WHAT IS BEING ASKED
Copy the records below word for word, from the line with "Click the red dot" to the line with "(x=504, y=281)", including both of those lines.

☆ ☆ ☆ ☆ ☆ ☆ ☆

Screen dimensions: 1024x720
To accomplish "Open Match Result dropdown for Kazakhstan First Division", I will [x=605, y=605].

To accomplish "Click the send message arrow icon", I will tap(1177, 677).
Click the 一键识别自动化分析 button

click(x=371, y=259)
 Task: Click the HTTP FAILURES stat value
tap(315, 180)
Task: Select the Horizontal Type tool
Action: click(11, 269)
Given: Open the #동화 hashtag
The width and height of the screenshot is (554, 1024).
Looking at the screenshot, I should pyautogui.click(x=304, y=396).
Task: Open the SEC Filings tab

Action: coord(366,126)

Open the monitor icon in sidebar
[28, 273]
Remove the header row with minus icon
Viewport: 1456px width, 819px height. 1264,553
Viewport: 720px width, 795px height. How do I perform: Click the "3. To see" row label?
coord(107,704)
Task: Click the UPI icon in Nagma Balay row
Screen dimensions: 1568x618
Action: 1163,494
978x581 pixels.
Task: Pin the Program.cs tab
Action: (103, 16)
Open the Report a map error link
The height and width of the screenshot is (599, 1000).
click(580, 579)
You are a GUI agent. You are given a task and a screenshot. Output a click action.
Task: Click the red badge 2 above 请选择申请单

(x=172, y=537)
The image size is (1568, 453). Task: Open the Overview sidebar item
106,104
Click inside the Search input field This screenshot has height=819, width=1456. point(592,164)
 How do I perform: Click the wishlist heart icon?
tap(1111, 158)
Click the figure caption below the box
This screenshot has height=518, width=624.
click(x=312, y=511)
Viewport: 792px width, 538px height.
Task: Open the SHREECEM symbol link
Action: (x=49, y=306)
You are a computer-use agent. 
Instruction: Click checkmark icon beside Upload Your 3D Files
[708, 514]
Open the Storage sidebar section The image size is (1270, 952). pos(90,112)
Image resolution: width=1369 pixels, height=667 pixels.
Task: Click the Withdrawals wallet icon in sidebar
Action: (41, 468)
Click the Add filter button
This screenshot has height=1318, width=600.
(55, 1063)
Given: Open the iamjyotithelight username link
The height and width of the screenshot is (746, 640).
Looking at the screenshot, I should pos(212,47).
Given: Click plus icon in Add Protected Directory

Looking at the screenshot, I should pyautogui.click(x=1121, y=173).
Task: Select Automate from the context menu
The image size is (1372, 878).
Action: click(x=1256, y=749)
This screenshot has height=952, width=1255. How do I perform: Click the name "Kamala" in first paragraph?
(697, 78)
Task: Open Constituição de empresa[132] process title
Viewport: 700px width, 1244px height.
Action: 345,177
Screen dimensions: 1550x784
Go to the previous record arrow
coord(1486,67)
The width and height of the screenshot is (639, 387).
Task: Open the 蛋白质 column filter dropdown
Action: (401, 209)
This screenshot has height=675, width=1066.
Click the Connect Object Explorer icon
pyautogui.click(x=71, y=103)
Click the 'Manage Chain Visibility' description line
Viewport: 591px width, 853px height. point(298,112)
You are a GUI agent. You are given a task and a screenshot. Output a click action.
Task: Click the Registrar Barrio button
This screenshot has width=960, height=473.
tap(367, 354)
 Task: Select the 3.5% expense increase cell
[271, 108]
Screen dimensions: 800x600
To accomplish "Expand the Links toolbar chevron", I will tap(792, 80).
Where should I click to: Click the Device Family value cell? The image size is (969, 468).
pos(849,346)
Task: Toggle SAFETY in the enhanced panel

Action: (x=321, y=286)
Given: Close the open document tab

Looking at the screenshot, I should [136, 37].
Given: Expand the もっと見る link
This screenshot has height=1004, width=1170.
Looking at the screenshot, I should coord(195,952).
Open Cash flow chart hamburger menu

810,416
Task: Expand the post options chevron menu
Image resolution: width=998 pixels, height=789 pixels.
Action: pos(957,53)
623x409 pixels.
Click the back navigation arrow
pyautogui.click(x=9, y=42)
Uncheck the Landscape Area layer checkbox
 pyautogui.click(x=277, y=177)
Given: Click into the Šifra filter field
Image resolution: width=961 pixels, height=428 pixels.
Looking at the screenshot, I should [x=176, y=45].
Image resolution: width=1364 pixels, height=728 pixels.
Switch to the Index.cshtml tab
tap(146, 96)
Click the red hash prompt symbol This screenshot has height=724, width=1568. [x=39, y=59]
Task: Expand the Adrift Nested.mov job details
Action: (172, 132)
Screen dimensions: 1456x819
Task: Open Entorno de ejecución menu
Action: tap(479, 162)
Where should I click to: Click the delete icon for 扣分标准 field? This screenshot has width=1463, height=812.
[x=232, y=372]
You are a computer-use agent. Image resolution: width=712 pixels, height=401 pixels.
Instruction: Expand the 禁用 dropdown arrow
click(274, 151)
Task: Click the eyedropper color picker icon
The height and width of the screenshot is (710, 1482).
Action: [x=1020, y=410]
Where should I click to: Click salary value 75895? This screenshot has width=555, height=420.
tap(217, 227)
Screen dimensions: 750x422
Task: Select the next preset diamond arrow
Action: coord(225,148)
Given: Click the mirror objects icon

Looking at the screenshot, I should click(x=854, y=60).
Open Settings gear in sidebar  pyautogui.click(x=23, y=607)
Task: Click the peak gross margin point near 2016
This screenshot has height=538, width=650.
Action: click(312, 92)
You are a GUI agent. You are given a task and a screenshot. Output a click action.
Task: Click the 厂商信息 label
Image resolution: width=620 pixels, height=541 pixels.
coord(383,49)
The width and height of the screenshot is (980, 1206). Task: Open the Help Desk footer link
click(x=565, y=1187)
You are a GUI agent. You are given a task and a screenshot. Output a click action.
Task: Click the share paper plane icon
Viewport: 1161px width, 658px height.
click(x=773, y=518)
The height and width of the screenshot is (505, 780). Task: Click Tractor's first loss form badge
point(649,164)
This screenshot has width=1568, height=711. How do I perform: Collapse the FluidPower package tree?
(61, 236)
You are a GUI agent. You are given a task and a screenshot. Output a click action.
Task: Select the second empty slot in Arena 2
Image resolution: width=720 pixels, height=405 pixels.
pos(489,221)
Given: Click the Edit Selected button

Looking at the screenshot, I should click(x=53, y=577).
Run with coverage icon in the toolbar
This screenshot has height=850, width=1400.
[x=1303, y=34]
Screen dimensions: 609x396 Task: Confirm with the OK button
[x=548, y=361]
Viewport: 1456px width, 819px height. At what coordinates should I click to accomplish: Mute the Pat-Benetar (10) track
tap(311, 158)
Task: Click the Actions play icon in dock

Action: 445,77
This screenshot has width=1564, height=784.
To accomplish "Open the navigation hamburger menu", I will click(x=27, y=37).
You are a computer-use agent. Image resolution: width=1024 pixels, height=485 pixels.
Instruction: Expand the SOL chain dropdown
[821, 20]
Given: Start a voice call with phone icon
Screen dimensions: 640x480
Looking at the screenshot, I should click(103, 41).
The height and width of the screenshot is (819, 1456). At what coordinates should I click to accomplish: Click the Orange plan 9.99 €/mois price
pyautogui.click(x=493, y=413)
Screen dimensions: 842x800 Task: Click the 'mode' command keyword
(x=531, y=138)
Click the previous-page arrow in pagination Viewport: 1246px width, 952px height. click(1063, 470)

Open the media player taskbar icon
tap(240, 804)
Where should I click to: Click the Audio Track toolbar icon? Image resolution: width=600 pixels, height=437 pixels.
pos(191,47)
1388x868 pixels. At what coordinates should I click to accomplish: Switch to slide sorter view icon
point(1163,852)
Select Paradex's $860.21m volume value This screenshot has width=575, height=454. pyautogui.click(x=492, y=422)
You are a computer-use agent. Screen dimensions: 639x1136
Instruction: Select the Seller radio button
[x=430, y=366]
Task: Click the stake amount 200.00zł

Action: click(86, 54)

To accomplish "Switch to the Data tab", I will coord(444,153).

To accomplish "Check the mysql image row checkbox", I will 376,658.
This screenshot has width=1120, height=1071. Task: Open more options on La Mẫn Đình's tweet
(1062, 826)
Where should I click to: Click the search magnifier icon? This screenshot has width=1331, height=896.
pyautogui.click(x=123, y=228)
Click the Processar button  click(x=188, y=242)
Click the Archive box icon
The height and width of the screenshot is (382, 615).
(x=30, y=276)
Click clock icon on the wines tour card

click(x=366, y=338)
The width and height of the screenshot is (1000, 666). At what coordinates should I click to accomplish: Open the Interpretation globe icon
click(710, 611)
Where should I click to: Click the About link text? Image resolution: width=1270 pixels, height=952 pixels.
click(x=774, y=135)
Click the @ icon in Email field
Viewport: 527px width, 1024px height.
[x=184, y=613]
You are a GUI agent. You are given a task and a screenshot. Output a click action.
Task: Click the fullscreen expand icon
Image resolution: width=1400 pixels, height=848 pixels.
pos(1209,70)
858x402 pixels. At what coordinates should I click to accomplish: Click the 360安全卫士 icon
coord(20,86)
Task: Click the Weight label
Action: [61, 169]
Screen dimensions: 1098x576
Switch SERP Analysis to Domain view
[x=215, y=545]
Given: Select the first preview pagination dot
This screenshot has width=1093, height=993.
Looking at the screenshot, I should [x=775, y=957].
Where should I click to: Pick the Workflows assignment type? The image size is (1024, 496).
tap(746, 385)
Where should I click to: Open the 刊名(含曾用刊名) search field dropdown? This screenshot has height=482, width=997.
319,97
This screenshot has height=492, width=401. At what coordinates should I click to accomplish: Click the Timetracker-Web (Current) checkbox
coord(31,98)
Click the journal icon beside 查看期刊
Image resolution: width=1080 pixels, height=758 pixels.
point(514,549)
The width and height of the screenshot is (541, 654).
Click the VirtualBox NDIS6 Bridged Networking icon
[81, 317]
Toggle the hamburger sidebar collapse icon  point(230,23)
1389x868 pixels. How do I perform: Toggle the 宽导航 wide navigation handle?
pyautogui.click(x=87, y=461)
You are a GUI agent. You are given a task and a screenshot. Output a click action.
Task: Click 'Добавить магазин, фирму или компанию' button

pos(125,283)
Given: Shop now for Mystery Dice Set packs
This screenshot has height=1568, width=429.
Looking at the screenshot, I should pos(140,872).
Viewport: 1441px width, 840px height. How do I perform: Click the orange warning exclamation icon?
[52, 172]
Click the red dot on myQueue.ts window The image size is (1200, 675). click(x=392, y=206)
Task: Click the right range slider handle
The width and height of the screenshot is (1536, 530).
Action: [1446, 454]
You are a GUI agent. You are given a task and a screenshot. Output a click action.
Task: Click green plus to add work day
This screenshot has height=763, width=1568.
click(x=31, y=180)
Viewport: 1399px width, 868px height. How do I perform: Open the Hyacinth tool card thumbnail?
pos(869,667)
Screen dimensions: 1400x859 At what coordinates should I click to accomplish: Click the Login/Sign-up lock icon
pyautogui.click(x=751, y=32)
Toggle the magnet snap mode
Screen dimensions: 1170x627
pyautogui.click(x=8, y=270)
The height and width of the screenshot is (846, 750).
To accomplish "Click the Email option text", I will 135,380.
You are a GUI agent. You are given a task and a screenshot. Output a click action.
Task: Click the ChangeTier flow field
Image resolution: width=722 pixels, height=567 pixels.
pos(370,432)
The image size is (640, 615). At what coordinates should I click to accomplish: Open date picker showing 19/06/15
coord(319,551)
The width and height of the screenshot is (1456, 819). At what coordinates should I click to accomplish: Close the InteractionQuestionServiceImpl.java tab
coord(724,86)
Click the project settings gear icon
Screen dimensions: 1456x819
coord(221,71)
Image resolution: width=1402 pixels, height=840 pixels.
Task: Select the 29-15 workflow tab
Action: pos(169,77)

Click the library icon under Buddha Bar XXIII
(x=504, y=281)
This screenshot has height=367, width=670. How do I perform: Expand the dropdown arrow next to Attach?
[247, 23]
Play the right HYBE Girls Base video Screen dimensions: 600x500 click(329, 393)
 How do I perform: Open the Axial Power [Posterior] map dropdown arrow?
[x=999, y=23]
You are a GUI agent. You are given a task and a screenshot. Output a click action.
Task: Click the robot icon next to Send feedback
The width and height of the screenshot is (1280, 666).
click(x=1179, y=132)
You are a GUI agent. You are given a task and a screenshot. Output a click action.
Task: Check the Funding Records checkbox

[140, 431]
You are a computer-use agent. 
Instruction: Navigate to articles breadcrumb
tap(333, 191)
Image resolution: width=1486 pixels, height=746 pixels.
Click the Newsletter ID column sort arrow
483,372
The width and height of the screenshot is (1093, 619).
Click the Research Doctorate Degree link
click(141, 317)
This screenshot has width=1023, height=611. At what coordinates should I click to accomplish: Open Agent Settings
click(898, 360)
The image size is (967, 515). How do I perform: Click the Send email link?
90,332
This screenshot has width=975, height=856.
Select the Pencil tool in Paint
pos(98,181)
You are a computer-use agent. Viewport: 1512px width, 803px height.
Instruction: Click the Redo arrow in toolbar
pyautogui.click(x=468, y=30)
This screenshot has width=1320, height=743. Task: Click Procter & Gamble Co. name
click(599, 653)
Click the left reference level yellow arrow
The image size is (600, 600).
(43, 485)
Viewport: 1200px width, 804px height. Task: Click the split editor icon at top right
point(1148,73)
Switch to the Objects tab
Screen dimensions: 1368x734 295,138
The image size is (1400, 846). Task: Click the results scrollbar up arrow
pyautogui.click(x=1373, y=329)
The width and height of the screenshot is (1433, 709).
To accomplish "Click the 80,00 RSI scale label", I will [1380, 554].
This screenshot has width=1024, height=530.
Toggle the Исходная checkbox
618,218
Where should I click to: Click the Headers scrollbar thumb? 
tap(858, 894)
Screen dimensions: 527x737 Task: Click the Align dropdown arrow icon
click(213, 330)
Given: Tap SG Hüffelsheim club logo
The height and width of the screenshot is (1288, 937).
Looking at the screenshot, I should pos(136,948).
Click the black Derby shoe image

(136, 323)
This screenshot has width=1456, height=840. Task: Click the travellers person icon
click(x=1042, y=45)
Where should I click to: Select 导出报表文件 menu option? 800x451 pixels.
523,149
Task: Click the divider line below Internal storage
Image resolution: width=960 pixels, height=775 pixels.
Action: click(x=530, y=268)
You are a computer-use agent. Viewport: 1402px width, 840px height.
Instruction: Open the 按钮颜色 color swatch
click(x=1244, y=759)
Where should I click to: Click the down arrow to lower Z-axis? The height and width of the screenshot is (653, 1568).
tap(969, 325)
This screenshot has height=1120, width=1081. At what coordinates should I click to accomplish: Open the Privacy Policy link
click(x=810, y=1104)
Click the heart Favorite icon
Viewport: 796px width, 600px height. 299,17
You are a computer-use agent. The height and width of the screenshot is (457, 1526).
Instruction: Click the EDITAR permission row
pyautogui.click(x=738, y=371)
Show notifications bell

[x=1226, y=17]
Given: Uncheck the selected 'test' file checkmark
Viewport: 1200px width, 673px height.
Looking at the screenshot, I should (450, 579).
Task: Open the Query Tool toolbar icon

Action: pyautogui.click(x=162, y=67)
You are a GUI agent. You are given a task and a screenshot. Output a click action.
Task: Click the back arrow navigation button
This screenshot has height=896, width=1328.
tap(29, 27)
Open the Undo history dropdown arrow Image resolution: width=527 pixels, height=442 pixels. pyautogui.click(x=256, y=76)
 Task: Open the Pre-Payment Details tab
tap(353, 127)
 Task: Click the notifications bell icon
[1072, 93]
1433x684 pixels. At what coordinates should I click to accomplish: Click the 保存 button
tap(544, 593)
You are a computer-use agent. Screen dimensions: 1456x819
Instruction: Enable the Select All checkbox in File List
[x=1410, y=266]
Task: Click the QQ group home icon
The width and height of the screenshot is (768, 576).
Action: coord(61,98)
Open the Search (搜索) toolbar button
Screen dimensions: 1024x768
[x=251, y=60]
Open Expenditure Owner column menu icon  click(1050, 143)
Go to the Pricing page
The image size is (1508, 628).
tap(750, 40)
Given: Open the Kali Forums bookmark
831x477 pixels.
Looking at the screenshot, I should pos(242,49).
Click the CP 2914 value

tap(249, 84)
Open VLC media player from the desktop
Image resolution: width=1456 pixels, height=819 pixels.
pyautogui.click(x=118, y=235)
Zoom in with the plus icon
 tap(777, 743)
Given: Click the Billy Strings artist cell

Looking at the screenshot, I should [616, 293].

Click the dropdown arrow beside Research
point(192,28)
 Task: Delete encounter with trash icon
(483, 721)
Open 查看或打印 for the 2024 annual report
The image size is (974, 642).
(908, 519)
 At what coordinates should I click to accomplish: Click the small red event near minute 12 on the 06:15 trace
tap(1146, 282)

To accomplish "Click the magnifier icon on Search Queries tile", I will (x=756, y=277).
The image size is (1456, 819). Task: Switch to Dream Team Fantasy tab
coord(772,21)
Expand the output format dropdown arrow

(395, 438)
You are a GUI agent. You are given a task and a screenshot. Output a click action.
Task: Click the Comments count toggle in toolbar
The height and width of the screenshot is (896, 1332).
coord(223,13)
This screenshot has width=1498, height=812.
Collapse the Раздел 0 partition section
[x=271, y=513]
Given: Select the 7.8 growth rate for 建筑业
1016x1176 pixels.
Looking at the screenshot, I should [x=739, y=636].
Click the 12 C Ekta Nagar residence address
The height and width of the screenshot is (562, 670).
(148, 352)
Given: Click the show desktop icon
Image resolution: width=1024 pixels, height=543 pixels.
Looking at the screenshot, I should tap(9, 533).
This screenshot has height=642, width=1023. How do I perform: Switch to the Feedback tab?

☆ ☆ ☆ ☆ ☆ ☆ ☆

RESULT BELOW
Click the red dot on myQueue.ts window The image size is (1200, 675). click(x=392, y=206)
Task: Click the right range slider handle
The width and height of the screenshot is (1536, 530).
Action: [1446, 454]
You are a GUI agent. You are given a task and a screenshot. Output a click action.
Task: Click green plus to add work day
This screenshot has height=763, width=1568.
click(x=31, y=180)
Viewport: 1399px width, 868px height. How do I perform: Open the Hyacinth tool card thumbnail?
pos(869,667)
Screen dimensions: 1400x859 At what coordinates should I click to accomplish: Click the Login/Sign-up lock icon
pyautogui.click(x=751, y=32)
Toggle the magnet snap mode
Screen dimensions: 1170x627
pyautogui.click(x=8, y=270)
The height and width of the screenshot is (846, 750).
To accomplish "Click the Email option text", I will 135,380.
You are a GUI agent. You are given a task and a screenshot. Output a click action.
Task: Click the ChangeTier flow field
Image resolution: width=722 pixels, height=567 pixels.
pos(370,432)
The image size is (640, 615). At what coordinates should I click to accomplish: Open date picker showing 19/06/15
coord(319,551)
The width and height of the screenshot is (1456, 819). At what coordinates should I click to accomplish: Close the InteractionQuestionServiceImpl.java tab
coord(724,86)
Click the project settings gear icon
Screen dimensions: 1456x819
coord(221,71)
Image resolution: width=1402 pixels, height=840 pixels.
Task: Select the 29-15 workflow tab
Action: pos(169,77)

Click the library icon under Buddha Bar XXIII
(x=504, y=281)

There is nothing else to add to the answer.